# [EXERCISE REQUIREMENTS]
Look through the data that follows and copy each line with the string "DEAD".

# [GIVEN ENTRIES]
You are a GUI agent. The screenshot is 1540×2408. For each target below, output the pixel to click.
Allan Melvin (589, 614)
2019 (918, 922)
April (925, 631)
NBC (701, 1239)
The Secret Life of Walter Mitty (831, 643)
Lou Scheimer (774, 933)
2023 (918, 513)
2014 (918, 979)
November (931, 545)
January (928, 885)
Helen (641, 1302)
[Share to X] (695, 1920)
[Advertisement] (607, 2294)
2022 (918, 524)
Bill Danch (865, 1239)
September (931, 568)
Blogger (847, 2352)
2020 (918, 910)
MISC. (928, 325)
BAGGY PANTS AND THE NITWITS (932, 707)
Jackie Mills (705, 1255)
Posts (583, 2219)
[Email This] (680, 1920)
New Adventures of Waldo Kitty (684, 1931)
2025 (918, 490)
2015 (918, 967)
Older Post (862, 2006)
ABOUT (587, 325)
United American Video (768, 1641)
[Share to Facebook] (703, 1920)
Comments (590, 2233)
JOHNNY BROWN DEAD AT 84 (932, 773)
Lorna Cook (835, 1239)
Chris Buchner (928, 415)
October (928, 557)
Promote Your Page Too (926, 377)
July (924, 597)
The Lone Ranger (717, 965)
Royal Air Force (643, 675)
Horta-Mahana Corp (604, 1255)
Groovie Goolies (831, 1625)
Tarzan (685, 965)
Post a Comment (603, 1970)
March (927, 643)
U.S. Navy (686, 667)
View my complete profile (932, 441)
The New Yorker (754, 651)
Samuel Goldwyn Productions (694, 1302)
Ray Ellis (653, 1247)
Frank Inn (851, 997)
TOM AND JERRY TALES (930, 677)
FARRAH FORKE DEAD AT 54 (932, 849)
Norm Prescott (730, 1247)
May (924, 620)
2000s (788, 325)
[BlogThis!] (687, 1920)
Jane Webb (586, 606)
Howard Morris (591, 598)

# [WRITTEN RESPONSE]
JOHNNY BROWN DEAD AT 84 (932, 773)
FARRAH FORKE DEAD AT 54 (932, 849)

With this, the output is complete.